Identifying human kinase-specific protein phosphorylation sites by integrating heterogeneous information from various sources

Abstract

Phosphorylation is an important type of protein post-translational modification. Identification of possible phosphorylation sites of a protein is important for understanding its functions. Unbiased screening for phosphorylation sites by in vitro or in vivo experiments is time consuming and expensive; in silico prediction can provide functional candidates and help narrow down the experimental efforts. Most of the existing prediction algorithms take only the polypeptide sequence around the phosphorylation sites into consideration. However, protein phosphorylation is a very complex biological process in vivo. The polypeptide sequences around the potential sites are not sufficient to determine the phosphorylation status of those residues. In the current work, we integrated various data sources such as protein functional domains, protein subcellular location and protein-protein interactions, along with the polypeptide sequences to predict protein phosphorylation sites. The heterogeneous information significantly boosted the prediction accuracy for some kinase families. To demonstrate potential application of our method, we scanned a set of human proteins and predicted putative phosphorylation sites for Cyclin-dependent kinases, Casein kinase 2, Glycogen synthase kinase 3, Mitogen-activated protein kinases, protein kinase A, and protein kinase C families (available at http://cmbi.bjmu.edu.cn/huphospho). The predicted phosphorylation sites can serve as candidates for further experimental validation. Our strategy may also be applicable for the in silico identification of other post-translational modification substrates.

Figure 1. Background protein set (white) and known phosphorylation substrate (grey) score distributions for a) CDK and b) MAPK kinase families.

The horizontal axis is the log-odds ratio score and the vertical axis is the percentage of proteins with corresponding scores.

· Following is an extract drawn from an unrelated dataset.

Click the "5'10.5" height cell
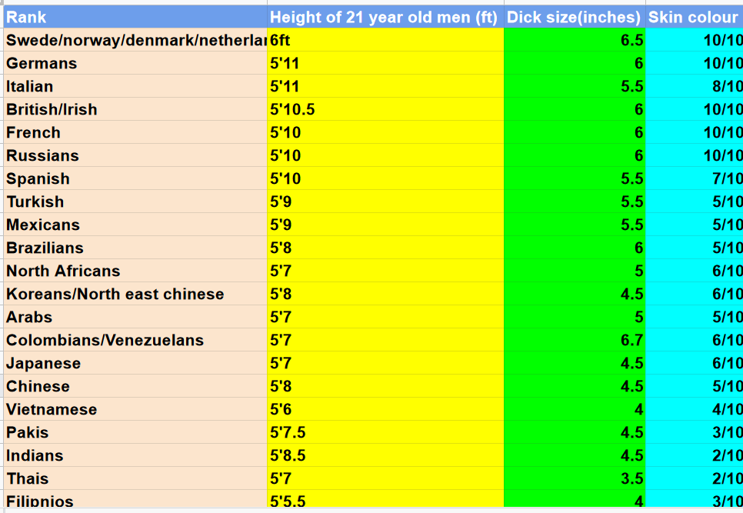The image size is (743, 513). click(x=385, y=109)
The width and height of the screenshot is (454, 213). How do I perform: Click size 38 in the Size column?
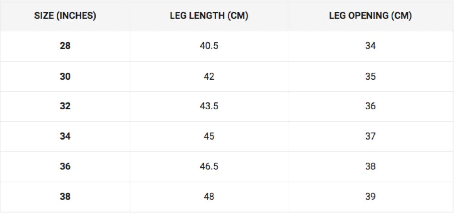[x=65, y=197]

Figure 2. Workflow of the cross-validation test for each kinase family.

Before cross-validation, known phosphorylation sequences with higher than 70% sequence identity are removed. Then 4/5 of the positive samples are used as training data and the remaning 1/5 as testing data. Over-represented or under-represented functional features for the substrates of each kinase are got by hypergeometric distributions only based on the training data. The negative samples were randomly selected from the background set. To avoid high sequence similarities in the negative set, in the random selection process if the selected sequence has over 70% sequence identity with the previous selected sequences, it will be removed. The negative sample sizes were the same as the positive sample sizes and the proportion of the training and testing sets were still 4/5 and 1/5. Finally, for the same sample sets, different feature groups were integrated together and trained/tested one at a time. Here “sequence” represents sequence and structure features; “KEGG” represents sequence, structure and significant KEGG features; “GO BP” represents sequence, structure and significant GO Biological Process features; “GO CC” represents sequence, structure and significant GO Cellular Component features; “GO MF” represents sequence, structure and significant GO Molecular Function features; “PFAM” represents sequence, structure and significant Pfam domain features; “IPR” represents sequence, structure and significant InterPro domain features; “STRING” represents sequence, structure and significant STRING PPI features; “ALL” represents an integration of all the above features.